● **PROBLEM**
Set down the entries below exactly as they appear, starting at the line containing "Switch to the App history tab" and ending at the line containing "coord(52,300)", with both of those lines included.

● **MATERIAL TO PROCESS**
------------------------------------------------------------

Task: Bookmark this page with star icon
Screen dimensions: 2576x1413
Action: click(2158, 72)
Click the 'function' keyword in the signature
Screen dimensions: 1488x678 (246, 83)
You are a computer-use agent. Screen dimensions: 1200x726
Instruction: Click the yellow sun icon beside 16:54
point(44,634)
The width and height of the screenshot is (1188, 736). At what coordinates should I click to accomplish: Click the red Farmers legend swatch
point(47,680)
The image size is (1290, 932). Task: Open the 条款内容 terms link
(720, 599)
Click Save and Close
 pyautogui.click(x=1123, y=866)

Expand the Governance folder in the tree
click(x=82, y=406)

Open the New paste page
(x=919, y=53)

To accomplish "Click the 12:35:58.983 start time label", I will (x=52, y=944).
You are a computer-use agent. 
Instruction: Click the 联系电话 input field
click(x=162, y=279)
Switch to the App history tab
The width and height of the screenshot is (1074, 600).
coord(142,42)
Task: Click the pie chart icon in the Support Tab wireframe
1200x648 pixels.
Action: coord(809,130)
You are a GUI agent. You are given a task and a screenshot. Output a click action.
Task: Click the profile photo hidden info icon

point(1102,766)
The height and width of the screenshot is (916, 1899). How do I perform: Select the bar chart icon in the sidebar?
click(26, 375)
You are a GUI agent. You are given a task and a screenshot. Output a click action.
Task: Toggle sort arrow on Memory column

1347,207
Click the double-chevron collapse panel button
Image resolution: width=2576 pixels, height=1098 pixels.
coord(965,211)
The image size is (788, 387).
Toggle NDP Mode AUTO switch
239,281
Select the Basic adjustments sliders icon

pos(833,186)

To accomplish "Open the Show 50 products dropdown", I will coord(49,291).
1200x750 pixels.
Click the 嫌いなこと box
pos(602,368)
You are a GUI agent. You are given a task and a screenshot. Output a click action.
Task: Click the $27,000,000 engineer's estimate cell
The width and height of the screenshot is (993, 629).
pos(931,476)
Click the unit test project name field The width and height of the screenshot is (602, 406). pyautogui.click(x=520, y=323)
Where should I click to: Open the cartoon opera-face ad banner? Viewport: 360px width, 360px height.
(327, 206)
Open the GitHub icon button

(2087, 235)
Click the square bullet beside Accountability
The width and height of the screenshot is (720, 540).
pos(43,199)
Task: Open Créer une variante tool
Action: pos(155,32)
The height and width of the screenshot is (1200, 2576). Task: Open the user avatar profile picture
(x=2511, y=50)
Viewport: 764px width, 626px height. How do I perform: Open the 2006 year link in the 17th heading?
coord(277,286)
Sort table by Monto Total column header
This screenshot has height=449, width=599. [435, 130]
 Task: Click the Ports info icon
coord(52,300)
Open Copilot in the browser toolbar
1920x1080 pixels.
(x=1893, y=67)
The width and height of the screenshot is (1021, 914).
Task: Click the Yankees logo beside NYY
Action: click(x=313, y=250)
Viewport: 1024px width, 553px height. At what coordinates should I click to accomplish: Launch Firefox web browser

------------------------------------------------------------

● **SOLUTION TO THIS EXERCISE**
Switch to the App history tab
The width and height of the screenshot is (1074, 600).
coord(142,42)
Task: Click the pie chart icon in the Support Tab wireframe
1200x648 pixels.
Action: coord(809,130)
You are a GUI agent. You are given a task and a screenshot. Output a click action.
Task: Click the profile photo hidden info icon

point(1102,766)
The height and width of the screenshot is (916, 1899). How do I perform: Select the bar chart icon in the sidebar?
click(26, 375)
You are a GUI agent. You are given a task and a screenshot. Output a click action.
Task: Toggle sort arrow on Memory column

1347,207
Click the double-chevron collapse panel button
Image resolution: width=2576 pixels, height=1098 pixels.
coord(965,211)
The image size is (788, 387).
Toggle NDP Mode AUTO switch
239,281
Select the Basic adjustments sliders icon

pos(833,186)

To accomplish "Open the Show 50 products dropdown", I will coord(49,291).
1200x750 pixels.
Click the 嫌いなこと box
pos(602,368)
You are a GUI agent. You are given a task and a screenshot. Output a click action.
Task: Click the $27,000,000 engineer's estimate cell
The width and height of the screenshot is (993, 629).
pos(931,476)
Click the unit test project name field The width and height of the screenshot is (602, 406). pyautogui.click(x=520, y=323)
Where should I click to: Open the cartoon opera-face ad banner? Viewport: 360px width, 360px height.
(327, 206)
Open the GitHub icon button

(2087, 235)
Click the square bullet beside Accountability
The width and height of the screenshot is (720, 540).
pos(43,199)
Task: Open Créer une variante tool
Action: pos(155,32)
The height and width of the screenshot is (1200, 2576). Task: Open the user avatar profile picture
(x=2511, y=50)
Viewport: 764px width, 626px height. How do I perform: Open the 2006 year link in the 17th heading?
coord(277,286)
Sort table by Monto Total column header
This screenshot has height=449, width=599. [435, 130]
 Task: Click the Ports info icon
coord(52,300)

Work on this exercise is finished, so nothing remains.